▶ [Task instructions] From the getting-started guide below, reproduce word for word the passage that begins with "A general introduction: What" and ends with "JSON-LD (video reference)".

▶ [Excerpted text]

__________

Starting contributing

A general introduction: What does it mean to be a Open Source Maintainer. A brief history of Semantic Web technologies and data processing.

  1. Read the blog posts from GSOC 2017: Lorenzo Chris Akshay
  2. What is a REST API; how is it different from an RPC API
  3. What is a graph and how it can be represented with linear algebra. Watch this video about Graph structures and this one about directed graphs
  4. General understanding of RDF: Wikipedia - Google Scholar: especially the concept of representing data in triples. (video reference)
  5. What are Linked Data (video reference)
  6. What is JSON-LD (video reference)
  7. Read these two papers Hydra: A Vocabulary for Hypermedia-Driven Web APIs (Markus Lanthaler, Christian Gütl (2013)) and Creating 3rd Generation Web APIs with Hydra (Markus Lanthaler (2013))
  8. Read the old HYDRA Draft and updated specifications. Very important is the current work done for Draft’s use-cases
  9. Read this seminal paper about Web APIs. This other paper explains different use cases for graphs applied to databases.
  10. Read Hydra-CG gitbook
  11. Read hydrus WIKI. Run hydrus and try to set up a basic API. Read the documentation
  12. If you want to have fun with a more dynamic demo, run hydra-flock-demo
  13. All the conversations take place on Organization’s Slack, check the appropriate #channel
  14. Read the other blogposts in our Medium Publication
  15. Get familiar with Docker container engine and its best practices to deploy virtualized environments.

__________

▶ [Data entries]
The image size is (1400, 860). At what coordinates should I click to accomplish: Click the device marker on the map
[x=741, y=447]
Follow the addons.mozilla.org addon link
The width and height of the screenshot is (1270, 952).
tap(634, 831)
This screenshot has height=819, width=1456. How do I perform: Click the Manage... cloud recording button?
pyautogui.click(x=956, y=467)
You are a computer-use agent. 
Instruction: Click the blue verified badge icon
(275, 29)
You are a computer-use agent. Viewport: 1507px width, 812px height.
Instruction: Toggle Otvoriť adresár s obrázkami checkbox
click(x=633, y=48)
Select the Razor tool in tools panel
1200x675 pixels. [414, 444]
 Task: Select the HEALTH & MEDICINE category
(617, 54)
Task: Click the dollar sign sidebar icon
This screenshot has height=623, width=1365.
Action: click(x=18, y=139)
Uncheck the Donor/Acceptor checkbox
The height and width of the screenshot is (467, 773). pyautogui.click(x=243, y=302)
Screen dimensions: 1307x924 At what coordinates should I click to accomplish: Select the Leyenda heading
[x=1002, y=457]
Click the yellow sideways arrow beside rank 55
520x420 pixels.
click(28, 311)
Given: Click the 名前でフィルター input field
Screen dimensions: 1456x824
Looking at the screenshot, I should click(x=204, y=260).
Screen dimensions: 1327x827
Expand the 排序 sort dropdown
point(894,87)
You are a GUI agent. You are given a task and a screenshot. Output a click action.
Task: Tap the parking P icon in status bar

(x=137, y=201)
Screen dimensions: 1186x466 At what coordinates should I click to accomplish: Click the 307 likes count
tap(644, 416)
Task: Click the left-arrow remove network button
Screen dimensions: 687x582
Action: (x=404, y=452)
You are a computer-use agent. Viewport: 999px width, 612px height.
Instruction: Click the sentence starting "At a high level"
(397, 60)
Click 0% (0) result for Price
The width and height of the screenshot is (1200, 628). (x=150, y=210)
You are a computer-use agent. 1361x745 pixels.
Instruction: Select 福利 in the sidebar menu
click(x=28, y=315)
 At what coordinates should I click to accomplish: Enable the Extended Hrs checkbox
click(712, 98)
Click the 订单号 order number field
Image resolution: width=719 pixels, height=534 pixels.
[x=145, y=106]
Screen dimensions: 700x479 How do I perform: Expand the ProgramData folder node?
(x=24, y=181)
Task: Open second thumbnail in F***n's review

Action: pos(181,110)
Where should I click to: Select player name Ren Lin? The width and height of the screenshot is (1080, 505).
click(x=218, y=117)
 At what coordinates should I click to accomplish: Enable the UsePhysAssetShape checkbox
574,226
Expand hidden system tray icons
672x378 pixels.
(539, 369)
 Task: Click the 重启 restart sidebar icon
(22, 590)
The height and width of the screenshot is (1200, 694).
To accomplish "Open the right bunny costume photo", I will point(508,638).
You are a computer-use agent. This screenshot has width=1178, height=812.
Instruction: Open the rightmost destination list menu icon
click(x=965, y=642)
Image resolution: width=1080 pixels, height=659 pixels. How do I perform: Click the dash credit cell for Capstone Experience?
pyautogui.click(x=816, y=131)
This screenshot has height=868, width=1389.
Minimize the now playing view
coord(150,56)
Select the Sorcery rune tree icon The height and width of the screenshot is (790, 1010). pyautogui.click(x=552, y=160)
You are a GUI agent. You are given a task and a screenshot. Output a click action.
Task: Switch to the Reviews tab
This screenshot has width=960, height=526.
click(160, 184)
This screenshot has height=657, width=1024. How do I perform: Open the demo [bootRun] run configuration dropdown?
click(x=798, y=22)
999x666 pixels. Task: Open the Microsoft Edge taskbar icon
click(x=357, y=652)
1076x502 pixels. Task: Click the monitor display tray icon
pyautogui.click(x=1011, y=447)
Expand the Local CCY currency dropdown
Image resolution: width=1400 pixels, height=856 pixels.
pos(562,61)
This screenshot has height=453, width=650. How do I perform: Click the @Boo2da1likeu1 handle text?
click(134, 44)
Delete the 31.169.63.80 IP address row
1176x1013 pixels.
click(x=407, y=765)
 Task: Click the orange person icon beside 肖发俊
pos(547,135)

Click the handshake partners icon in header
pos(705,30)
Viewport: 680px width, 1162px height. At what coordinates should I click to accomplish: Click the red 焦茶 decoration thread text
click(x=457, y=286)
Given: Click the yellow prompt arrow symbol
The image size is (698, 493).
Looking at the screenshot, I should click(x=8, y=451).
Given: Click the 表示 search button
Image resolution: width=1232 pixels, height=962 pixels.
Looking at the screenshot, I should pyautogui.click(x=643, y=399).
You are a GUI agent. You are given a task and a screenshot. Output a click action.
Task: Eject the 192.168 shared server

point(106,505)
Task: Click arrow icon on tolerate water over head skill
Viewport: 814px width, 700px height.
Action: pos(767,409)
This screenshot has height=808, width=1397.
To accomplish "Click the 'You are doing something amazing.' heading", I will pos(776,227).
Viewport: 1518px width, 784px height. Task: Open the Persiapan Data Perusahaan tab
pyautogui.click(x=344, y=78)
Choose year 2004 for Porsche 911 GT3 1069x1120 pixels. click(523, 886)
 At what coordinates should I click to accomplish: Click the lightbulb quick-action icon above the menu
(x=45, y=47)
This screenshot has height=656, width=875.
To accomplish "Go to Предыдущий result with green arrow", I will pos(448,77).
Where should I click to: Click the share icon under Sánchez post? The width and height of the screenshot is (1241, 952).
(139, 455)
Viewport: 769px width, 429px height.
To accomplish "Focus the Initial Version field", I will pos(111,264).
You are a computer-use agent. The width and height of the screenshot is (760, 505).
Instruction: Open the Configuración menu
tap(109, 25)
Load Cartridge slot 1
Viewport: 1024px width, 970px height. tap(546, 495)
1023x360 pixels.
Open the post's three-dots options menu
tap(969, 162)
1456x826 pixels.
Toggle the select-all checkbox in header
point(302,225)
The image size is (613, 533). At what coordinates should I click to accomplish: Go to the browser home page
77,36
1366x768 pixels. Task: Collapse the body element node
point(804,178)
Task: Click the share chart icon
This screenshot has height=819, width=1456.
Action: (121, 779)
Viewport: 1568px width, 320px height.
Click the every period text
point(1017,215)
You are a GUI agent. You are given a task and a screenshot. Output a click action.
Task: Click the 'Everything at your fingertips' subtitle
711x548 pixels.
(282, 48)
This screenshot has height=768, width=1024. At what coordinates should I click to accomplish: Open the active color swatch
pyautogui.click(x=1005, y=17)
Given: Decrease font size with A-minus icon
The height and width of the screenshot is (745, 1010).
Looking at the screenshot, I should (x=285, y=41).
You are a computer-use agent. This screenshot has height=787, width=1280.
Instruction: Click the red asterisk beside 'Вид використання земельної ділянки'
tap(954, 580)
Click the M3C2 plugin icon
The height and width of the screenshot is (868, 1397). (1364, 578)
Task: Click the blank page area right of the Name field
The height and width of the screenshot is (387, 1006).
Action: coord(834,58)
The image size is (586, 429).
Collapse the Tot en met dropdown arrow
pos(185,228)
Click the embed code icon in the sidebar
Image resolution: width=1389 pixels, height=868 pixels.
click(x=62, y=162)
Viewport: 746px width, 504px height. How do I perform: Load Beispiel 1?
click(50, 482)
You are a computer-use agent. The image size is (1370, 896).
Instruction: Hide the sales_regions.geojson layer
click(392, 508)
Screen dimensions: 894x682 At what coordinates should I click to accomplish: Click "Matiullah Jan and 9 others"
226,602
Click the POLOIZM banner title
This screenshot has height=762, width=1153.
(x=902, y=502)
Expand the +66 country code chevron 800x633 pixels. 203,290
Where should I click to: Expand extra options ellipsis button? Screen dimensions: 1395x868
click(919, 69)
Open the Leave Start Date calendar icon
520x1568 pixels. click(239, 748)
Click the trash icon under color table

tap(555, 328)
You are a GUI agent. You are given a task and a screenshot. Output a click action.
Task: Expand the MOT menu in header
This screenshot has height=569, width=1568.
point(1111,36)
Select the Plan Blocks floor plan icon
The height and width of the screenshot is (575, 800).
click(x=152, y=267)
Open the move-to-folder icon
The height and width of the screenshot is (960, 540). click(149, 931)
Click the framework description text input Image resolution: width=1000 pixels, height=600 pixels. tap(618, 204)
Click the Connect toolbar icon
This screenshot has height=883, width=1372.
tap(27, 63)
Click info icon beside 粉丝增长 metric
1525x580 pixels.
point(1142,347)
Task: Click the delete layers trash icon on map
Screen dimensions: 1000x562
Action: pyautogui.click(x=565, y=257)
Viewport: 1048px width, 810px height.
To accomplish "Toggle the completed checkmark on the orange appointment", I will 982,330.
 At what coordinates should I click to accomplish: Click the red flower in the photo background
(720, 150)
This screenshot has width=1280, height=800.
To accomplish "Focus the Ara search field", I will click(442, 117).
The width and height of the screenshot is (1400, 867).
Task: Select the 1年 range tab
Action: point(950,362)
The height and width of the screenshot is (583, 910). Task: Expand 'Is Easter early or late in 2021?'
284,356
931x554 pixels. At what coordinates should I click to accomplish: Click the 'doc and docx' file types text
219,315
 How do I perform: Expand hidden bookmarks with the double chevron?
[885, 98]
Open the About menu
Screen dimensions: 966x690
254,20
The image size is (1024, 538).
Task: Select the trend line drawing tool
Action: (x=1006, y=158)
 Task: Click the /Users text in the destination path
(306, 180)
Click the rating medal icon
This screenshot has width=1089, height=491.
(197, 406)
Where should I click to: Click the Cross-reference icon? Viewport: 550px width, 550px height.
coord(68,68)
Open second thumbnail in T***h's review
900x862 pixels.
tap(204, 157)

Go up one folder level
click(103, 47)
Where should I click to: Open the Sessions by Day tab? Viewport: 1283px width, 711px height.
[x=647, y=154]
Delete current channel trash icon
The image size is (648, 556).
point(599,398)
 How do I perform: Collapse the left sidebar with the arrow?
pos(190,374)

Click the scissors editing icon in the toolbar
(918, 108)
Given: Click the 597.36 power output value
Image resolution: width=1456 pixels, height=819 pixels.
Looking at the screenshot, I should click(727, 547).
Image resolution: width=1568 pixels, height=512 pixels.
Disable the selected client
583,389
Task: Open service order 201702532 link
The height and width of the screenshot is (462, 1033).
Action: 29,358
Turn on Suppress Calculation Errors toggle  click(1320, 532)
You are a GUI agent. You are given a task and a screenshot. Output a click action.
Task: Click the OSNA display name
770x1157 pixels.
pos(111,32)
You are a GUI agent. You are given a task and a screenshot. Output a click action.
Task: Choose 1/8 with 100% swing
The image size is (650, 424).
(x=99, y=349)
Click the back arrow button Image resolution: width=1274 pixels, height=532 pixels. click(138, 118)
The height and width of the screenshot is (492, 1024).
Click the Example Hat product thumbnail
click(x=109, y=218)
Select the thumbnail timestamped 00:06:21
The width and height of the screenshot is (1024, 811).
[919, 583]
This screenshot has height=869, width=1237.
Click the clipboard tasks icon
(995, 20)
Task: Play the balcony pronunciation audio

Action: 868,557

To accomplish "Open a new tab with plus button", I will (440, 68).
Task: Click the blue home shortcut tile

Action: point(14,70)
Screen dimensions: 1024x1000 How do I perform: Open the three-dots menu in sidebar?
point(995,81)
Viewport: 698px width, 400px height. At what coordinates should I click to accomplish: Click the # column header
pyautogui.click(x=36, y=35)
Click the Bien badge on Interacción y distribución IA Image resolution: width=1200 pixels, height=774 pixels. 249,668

__________

▶ [Written response]
A general introduction: What does it mean to be a Open Source Maintainer. A brief history of Semantic Web technologies and data processing.

  1. Read the blog posts from GSOC 2017: Lorenzo Chris Akshay
  2. What is a REST API; how is it different from an RPC API
  3. What is a graph and how it can be represented with linear algebra. Watch this video about Graph structures and this one about directed graphs
  4. General understanding of RDF: Wikipedia - Google Scholar: especially the concept of representing data in triples. (video reference)
  5. What are Linked Data (video reference)
  6. What is JSON-LD (video reference)